Dans On ne lâche rien !, les joueurs vont s’efforcer de tirer les marrons du feu lors d’une manif particulièrement animées où se mêlent dans une joyeuse pagaille manifestants, force de l’ordre et politiques…
Porté par l’irrésistible et expressif dessin d’Allan Barte, ce jeu apéro de Luc De Bois et Adrien Fulda immerge les joueurs au cœur d’une manif pour le moins animée…
A son tour, on dévoile rapidement une carte sur l’une des trois piles du jeu et on tape sur l’une ou l’autre carte si une combinaison ou une carte spéciale est dévoilée… Simple, drôle et efficace, On ne lâche rien ! s’avère tendu et follement addictif, en plus de sa dimension militante et ce dès son titre qui évoque une chanson évidemment engagée d’HK & les Saltimbanques devenu un chant incontournable des manifs…
Bref, usons les pavés, cela finira par payer !
la chronique complète : http://sdimag.fr/index.php?rub=0&art=Affiche_Fiche&&aff_param=2&ID=6954#5210
La ville qui n'existait pas (encore)
Dans Suburbia, les joueurs vont développer leur ville, construisant des zones résidentielles, des commerces, des bâtiments administratifs ou industriels pour en faire la plus attractive des métropoles.

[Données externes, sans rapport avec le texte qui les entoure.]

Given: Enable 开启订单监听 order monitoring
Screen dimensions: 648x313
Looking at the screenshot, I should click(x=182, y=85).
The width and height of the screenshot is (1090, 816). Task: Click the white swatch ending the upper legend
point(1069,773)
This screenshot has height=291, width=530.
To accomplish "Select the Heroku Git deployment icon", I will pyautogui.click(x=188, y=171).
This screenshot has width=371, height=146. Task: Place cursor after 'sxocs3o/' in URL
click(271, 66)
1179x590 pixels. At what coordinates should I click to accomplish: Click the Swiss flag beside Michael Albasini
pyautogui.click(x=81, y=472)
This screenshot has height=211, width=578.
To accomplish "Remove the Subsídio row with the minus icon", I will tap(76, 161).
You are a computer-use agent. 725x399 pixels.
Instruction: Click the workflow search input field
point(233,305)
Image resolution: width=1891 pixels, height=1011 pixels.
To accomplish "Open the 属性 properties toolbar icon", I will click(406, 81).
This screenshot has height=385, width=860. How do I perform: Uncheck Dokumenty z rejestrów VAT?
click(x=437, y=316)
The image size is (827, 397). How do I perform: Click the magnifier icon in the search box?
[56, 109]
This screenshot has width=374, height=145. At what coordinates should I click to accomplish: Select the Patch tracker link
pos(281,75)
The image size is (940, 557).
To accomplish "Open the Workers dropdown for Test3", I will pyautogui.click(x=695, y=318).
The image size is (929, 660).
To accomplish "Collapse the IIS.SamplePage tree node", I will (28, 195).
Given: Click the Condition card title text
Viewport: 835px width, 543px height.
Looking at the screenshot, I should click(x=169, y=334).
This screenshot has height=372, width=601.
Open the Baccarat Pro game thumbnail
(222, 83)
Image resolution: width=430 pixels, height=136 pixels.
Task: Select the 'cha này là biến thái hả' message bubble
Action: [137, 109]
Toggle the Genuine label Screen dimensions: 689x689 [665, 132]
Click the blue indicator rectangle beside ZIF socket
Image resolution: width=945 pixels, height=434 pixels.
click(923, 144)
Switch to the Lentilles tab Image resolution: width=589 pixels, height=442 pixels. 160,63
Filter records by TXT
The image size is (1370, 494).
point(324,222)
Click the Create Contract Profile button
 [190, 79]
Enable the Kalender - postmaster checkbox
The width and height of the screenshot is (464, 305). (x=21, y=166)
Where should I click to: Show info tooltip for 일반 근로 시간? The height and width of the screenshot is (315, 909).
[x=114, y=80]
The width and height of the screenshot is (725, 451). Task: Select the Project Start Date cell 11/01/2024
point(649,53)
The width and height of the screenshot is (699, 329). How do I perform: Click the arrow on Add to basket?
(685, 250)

Réédité dix ans après sa localisation par Ytari, Suburbia n’a pas pris une ride… Il faut dire que la mécanique fluide et abordable masque un jeu d’une grande richesse et d’une grande profondeur…
Pour l’occasion, le matériel a été retouché : des plateaux plus élégants, des tuiles Bâtiment plus grandes et une iconographie revue et corrigée et vous obtenez un jeu bien plus lisible que ne l’était sa première mouture… On ne peut que s’en réjouir !
Avec ses interactions à fleuret mouchetés, les possibilités vertigineuses de développement, les choix cornéliens de sélection et de pose de tuiles, les jauges de Réputation et de Revenus, les objectifs communs ou secrets, la sélection aléatoire de tuiles utilisées rendent ce jeu aussi captivant qu’exigeant et chaque partie unique…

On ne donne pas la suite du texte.